> **Exercise materials**:
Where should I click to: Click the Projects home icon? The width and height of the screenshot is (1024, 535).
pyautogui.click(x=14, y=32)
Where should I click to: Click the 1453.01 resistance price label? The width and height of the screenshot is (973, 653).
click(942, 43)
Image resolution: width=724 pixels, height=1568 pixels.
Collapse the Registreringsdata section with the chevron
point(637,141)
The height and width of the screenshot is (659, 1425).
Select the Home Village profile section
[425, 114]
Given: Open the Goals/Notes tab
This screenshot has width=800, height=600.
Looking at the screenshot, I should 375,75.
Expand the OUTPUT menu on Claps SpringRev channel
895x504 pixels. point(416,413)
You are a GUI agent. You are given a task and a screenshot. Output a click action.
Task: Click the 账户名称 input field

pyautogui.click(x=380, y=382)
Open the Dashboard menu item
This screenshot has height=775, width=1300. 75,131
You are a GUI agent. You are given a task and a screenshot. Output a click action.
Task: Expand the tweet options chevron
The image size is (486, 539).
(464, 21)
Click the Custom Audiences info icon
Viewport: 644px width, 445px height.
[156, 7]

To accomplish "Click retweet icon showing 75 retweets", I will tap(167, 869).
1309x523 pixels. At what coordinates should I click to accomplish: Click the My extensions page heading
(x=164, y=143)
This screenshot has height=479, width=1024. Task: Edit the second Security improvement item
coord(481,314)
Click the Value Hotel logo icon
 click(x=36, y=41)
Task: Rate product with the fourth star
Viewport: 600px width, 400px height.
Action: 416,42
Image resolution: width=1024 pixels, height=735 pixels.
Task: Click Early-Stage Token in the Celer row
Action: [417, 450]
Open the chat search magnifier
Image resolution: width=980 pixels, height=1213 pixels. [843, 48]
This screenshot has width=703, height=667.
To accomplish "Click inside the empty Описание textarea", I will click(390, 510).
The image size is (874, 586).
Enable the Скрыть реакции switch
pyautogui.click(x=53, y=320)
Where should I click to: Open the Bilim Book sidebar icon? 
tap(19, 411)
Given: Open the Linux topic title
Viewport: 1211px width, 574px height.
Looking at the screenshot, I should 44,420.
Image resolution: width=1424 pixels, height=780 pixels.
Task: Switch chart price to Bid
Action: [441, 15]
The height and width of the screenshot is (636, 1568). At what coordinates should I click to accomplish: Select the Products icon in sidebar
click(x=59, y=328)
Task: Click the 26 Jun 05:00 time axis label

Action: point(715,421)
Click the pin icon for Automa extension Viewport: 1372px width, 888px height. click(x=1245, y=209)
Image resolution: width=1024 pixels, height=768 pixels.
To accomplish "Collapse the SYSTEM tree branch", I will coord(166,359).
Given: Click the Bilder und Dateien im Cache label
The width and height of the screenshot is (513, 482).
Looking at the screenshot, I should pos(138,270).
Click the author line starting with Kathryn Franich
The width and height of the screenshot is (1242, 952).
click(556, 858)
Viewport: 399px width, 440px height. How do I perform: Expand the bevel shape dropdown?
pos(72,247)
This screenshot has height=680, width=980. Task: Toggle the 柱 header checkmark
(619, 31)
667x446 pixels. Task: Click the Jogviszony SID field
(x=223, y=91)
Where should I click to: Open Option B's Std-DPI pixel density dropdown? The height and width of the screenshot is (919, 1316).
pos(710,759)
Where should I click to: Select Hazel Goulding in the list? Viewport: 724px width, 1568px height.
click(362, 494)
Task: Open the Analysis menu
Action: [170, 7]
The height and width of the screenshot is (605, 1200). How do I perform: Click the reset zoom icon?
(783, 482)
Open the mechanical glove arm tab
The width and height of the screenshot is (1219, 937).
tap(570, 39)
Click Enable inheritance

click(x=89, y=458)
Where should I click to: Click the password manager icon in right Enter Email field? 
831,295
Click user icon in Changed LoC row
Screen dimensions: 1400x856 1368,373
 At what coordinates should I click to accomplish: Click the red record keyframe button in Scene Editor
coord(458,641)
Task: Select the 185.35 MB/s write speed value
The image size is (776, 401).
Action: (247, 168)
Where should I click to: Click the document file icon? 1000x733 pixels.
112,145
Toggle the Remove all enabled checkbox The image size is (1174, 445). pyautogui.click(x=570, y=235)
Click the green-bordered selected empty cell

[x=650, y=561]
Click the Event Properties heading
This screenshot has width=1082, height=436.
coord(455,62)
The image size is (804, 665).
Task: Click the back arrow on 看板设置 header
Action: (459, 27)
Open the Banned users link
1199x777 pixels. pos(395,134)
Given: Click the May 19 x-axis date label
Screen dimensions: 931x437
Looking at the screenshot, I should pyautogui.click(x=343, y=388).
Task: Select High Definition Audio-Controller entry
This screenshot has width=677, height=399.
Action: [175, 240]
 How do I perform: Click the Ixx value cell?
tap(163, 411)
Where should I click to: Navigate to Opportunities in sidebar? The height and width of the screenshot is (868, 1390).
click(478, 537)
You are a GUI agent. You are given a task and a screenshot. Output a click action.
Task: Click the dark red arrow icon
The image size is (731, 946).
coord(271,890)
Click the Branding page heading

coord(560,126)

> **Assigned task**:
Exactly reproduce the line containing "Task: Click the dark red arrow icon" and all lines after it in the material, stopping only at the end.

> **Answer space**:
Task: Click the dark red arrow icon
The image size is (731, 946).
coord(271,890)
Click the Branding page heading

coord(560,126)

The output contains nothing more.